By Hannah Torregoza
Senator Christopher “Bong” Go on Sunday (June 14) pushed for the passage of a bill that seeks to provide greater benefits for single parents, saying the immediate enactment of the measure into law will help them cope with the COVID-19 pandemic, which has made solo parenting tougher.
Go was referring to the measure which aims to amend the Solo Parents’ Welfare Act of 2000, noting how the benefits and privileges granted by the existing law is “not sufficient to provide for the needs of the single parents who are both the breadwinner and the caregiver of the family.”
“I am again calling on fellow lawmakers to consider the passage of this proposed law which seeks to provide additional benefits for our single parents. They need it now especially at the time of a COVID-19 pandemic,” Go said in a statement.
“It is the responsibility of the government to ensure there is enough protection for our solo parents who also belong to the vulnerable sectors of our society,” he added.
The passage of the bill into law, he said, would help some 14 million solo parents in the country, and ease the burden of single-handedly raising their children, noting how the crisis has resulted in massive losses of income opportunities for many people.
Other senators who filed the same measure include Senate President Vicente Sotto III and senators Richard Gordon, Risa Hontiveros, Juan Miguel Zubiri, Ramon Revilla, Jr. and Imelda “Imee” Marcos. The bill has been consolidated into Senate Bill No. 1411 under Committee Report No. 69.
The bill provides additional financial assistance designed for poor and indigent solo parents as may be determined by proper government agencies, provided “that any solo parent, regardless of the income bracket or financial status, shall enjoy the benefits under the comprehensive package of social protection services, such as, but not limited to, livelihood opportunities, legal advice and assistance, counseling services, parent effectiveness services, critical incidence stress debriefing, and other social projects.”
Under the bill, employers are also mandated to prioritize solo parents when entering into agreements regarding telecommuting.
Go said this is very timely under the “new normal” now that the country has slowly reopened the economy.
The bill also seeks to provide solo parents other privileges, such as a 20 percent discount for infant formula, food, and food supplements for children ages 0-3 years old; medicine, vaccine, and other medical supplements for children ages 0-22 years old; children’s basic necessities; tuition from kindergarten to college; hospital bills; consultation, laboratory fees, diagnostic fees, etc.; and recreational facilities (if the solo parent and the child are together).
Go also said the bill expanded the definition of solo parent to ensure that more people who are deserving of the benefits can avail of the privileges.

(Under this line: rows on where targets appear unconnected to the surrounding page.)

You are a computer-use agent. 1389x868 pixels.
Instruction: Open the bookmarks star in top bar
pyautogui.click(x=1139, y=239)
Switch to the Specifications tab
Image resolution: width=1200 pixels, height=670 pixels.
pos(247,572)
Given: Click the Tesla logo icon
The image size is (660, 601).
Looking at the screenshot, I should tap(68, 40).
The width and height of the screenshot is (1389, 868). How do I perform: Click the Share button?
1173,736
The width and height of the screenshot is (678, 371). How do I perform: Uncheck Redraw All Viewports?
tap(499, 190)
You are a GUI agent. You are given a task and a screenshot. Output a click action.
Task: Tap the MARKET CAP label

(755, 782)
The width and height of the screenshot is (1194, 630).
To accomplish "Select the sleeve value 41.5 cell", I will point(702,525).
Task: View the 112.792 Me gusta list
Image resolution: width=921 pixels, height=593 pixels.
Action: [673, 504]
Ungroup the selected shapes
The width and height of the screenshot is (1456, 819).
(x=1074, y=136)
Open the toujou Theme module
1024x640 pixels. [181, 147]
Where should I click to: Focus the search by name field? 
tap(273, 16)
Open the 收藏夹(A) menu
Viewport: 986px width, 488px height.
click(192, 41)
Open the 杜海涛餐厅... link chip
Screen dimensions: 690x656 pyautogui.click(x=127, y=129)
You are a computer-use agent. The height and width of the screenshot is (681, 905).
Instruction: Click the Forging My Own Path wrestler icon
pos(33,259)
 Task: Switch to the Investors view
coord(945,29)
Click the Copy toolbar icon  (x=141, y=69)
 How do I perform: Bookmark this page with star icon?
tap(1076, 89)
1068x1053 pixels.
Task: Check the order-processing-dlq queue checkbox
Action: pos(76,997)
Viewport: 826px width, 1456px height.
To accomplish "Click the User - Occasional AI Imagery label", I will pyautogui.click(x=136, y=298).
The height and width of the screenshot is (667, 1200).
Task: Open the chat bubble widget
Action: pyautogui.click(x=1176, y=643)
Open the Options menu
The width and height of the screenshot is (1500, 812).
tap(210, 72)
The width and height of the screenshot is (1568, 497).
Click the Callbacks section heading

Under the current law, Go noted solo parents who are covered are only those who have been left solo due to their separation from the spouse or abandonment of the spouse for at least one year.
The bill, he said, seeks to reduce the required time to six months. Moreover, the inclusion of duly recognized foster parents as solo parents is another amendment introduced in the proposed measure.
“I am pushing for these amendments to the existing law to cater to as many solo parents as possible, to help them build a stronger family despite their situation, and to support them as productive members of society,” Go said.